What is asked →
(1) In the sauce recipe below, how many bay leaves are called for?
(2) Copy the stretch of the sauce recipe from "Big pot of tomato/marinara" through "better with it)".

Let's see, if I calculated it correctly, that pot you see below shouldn't have cost me more then $5 and that's enough sauce to last me for at least another 2 weeks or so. I mean, as much as I like it, I'm not sure if I want to eat it at every meal. The 'recipe' I'm going to give you below is a very rough  guide of what I like to do. There are always extra things you can add in or leave out, it's really all up to personal taste.

Big pot of tomato/marinara sauce
1-2 Large Onions
As much Garlic as you want (I'm a garlic fiend so i used like a billion cloves)
1    Can of anchovies in oil (Optional... but.... i think its much better with it)
1-2 Generous thbps of oil (whatever you like - if you have, use bacon fat, or duck fat. Er.. whatever fat that you think is tasty)
1-2 Carrots 
1-2 Celery Sticks
3-4 Bay Leaves
1.5 Thbps of tomato paste
4 Dried shitake mushrooms re-hydrated in hot water for a couple of mins, or any fungi you can find although if your using something like button mushrooms just use the stalks.

Provided data →
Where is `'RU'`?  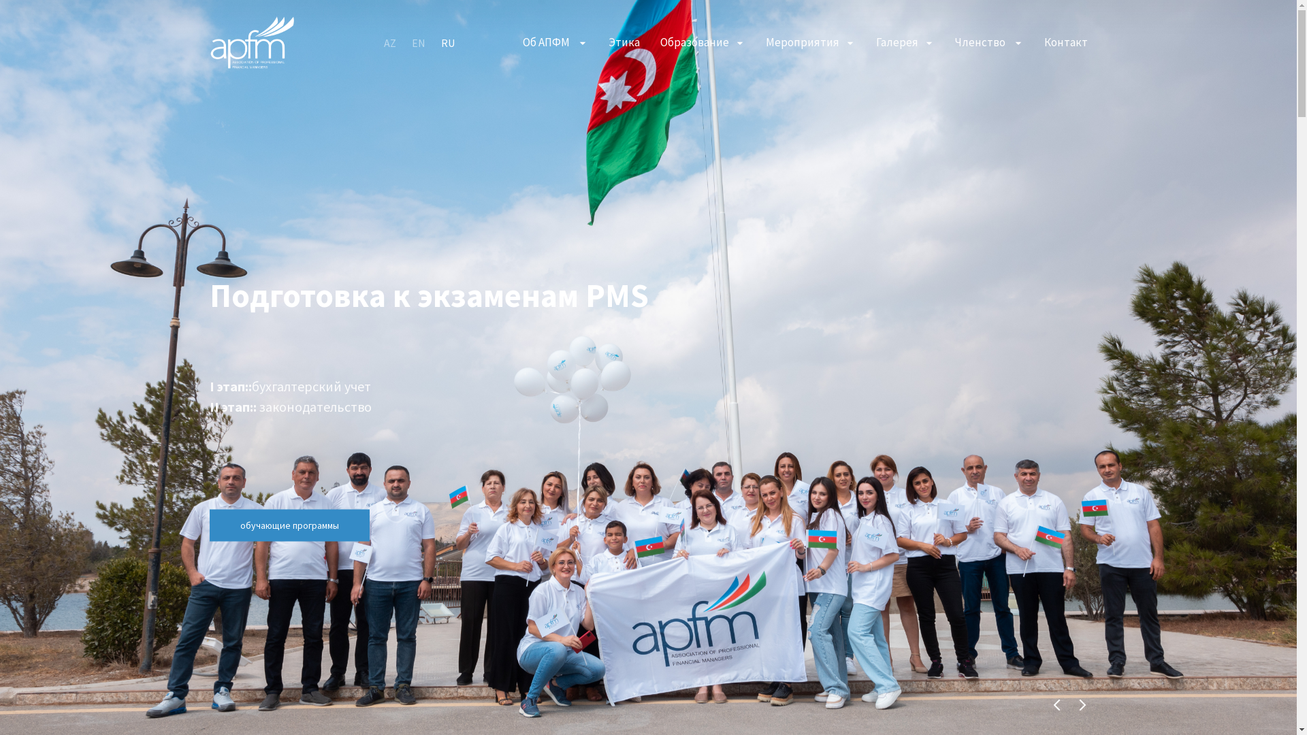 'RU' is located at coordinates (447, 42).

Solutions in order →
(1) 3-4 bay leaves.

(2)
Big pot of tomato/marinara sauce
1-2 Large Onions
As much Garlic as you want (I'm a garlic fiend so i used like a billion cloves)
1    Can of anchovies in oil (Optional... but.... i think its much better with it)